As quarantine becomes a way of life for most people, individuals aren’t the only ones affected. Libraries are among the many city services that have had to work overtime to ensure that they meet their patrons’ needs, but also protect the community from COVID-19.
Joyce Gendron, director of the Waldron District Library, said she has seen many impacts from COVID-19 on the library, where she has worked since March 2019. The restrictions accompanying the virus have been difficult on patrons, the library’s normal programming, and even normal operating procedures.
“Attendance and circulation certainly have decreased because of it. We also have seen a decrease in our elderly traffic that comes through here,” Gendron said.
Mossey Library Director Maurine McCourry said she also noticed the impact on library attendance by elderly patrons.

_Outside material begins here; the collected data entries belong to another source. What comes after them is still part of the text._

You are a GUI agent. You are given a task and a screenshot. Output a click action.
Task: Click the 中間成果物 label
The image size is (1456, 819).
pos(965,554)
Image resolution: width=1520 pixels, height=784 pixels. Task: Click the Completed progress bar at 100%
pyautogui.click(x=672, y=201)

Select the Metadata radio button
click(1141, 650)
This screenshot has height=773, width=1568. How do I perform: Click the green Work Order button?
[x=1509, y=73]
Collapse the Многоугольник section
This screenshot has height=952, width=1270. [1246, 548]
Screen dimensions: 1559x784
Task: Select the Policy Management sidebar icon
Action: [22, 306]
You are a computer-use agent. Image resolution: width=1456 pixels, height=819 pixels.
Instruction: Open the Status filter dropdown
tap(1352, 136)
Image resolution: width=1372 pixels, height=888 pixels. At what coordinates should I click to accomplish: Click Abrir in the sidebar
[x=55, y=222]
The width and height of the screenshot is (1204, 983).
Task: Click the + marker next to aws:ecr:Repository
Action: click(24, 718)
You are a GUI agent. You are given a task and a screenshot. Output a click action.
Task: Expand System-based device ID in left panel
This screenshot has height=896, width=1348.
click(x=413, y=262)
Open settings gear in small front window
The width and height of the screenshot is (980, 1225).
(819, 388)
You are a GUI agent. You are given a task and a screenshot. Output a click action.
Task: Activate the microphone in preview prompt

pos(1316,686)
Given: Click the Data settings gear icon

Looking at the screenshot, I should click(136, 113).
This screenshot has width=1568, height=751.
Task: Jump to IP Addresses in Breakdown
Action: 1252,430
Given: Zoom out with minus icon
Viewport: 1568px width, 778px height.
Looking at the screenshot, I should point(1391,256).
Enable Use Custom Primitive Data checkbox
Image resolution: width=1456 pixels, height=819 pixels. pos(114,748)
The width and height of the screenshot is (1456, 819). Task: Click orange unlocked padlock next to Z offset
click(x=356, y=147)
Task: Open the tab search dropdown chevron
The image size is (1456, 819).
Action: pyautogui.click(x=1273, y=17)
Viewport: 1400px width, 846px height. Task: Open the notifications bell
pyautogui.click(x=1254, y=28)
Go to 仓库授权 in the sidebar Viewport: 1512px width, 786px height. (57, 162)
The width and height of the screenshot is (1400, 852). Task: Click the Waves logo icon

“There aren’t as many people from the community coming into the library, especially retirees,” McCourry said.
Along with the decrease in traffic, to remain within state guidelines, public libraries have to limit the number of patrons allowed into the library at one time, shorten hours, and even cancel events.
“Right now we are at 30% capacity,” Grendon said. This capacity limit has led to many libraries struggling to continue with their normally scheduled events.
Waldron District Library isn’t the only library scrambling to try to find a way to continue serving their communities. Mary Hill, director of Hillsdale Community Library, discussed the alternative services they have been providing like curbside pickup and online events.
“We’re really depending upon social media because we can’t physically have events in the building,” Hill said.
Gendron discussed some of the other measures that her library is taking to prevent the spread of COVID-19 within their community.
“When patrons bring books in, we quarantine them for three days,” Gendron said. Hillsdale Community Library goes even further: quarantining the books for six days after their return, not allowing the checkout of magazines, and limiting computer use. These measures have all just become parts of the normal routine for public libraries.
Public libraries have had to face yet another struggle: the prospect of less funding.
“Since library funding in Michigan is so tied up in state and federal funding, it gives us few opportunities to buck the system,” Hillsdale Mayor Adam Stockford said.
As a part of an educational institution, Mossey Library has not had to meet as many requirements as public libraries, McCourry said, adding that no programs or events were canceled last semester, and spring events should take place as scheduled.
Nevertheless, Mossey Library has had to follow some regulations because of its accessibility to the public.
“The state health department order applies to us because we are open to the public,” McCourry said. “If we only allowed students, faculty, and staff to come in here, we wouldn’t have to be abiding by the same kind of orders.”
While all these restrictions have presented a challenge, overall, local libraries have been supported in their endeavors.
“We feel really supported by the college,” McCourry said. “They’ve really tried hard to keep it safe, but also keep us going.”
Stockford also conveyed his appreciation for the librarians of Hillsdale County.
“Our librarians in Hillsdale truly believe in the stated missions of libraries,” Stockford said. “They don’t see it as just a job as much as a public service, and we appreciate their efforts tremendously.”
The return to a pre-COVID-19 world has been slow, but it is coming. Hill said that there has been an uptick in the number of people coming into the library and that she hopes this number will continue to go up as things return to some normalcy.
“Just let people know we are open,” she said.